Küçükkuyu otogarında tanıştığım Yağız’ın kartondan tasarladığı otomobil ile Maserati Grecale Folgore arasındaki mesafe ne kadar ve Ulaş Kayacan bu mesafeyi ne kadar kısaltabilir?
Olmak ya da yok olmak… William Shekespeare’in İngilizce dizelerini Can Yücel’in muhteşem çevirisi ile dilimize aktardığımızda bu ifade karşımıza çıkıyor. Benim sorduğum sorular, bunun olmak tarafıyla ilgili ve yapmak fiili ile bağlantılı. Son dönemde Türkiye’de tartışılan konularda herkes kendi bakış açısıyla ortaya koyarken kimsenin bir şey yapmadığı dikkatimi çekiyor. Anlatmak yani sözel taraf ile yapmak yani sayısal taraf arasındaki mesafe giderek açılıyor. Bu da geçmişteki önemli bir felsefe tartışmasının günümüze taşınmasını gerektiriyor.
Benim için çok geride kalması nedeniyle ifadeleri tam hatırlayamadığımdan Google’a başvurdum ve Karl Marx’ın şu ifadesine ulaştım: “Filozoflar dünyayı yalnızca çeşitli biçimlerde yorumlamışlardır; oysa sorun onu değiştirmektir. İşe fiilen başlar başlamaz, artık, emeği onun olmaktan çıkmıştır ve bunun için de bu emeğin şimdi işçi tarafından satılması söz konusu olamaz. Görünen, gerçek olsaydı bilime gerek kalmazdı.”

_ _ _

Yapılacaklar:
(A) Metin parçasına göre yazar Yağız'la nerede tanışmış?
(B) Karl Marx alıntısıyla biten metin parçasını kaldığı yerden devam ettirin.

Veri bölümü:
_ _ _

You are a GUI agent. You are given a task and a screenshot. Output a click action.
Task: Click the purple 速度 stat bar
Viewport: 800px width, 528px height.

_ _ _

Cevaplar:
(A) Küçükkuyu otogarında.

(B)
İfadenin ortası komünistleri ilgilendiriyor. Ben başı ve sonunla ilgiliyim. Görünen gerçek olsaydı diye başlayan ifade, benim daha önce yazdığım bilimden uzaklaşıp bilgiye uzanma tavsiyeme işaret ediyor. Onu da geçiyorum. Gelelim değiştirme konusuna. Bugünkü yazının konusu bu olacak ancak yıllardır dijital dönüşümü konuşup bir türlü dijitalleşmeyen bir ülkenin insanı olarak değil de Marx’ın dünyayı değiştirmeyi yorumladığı ifadeyi kullandığı dönemde sanayileşmeyi İngiltere’de zirvede yaşayan yani dünyayı değiştiren Engels tadında yazmayı hedefliyorum; Anti-Dühring’de yaptığı gibi.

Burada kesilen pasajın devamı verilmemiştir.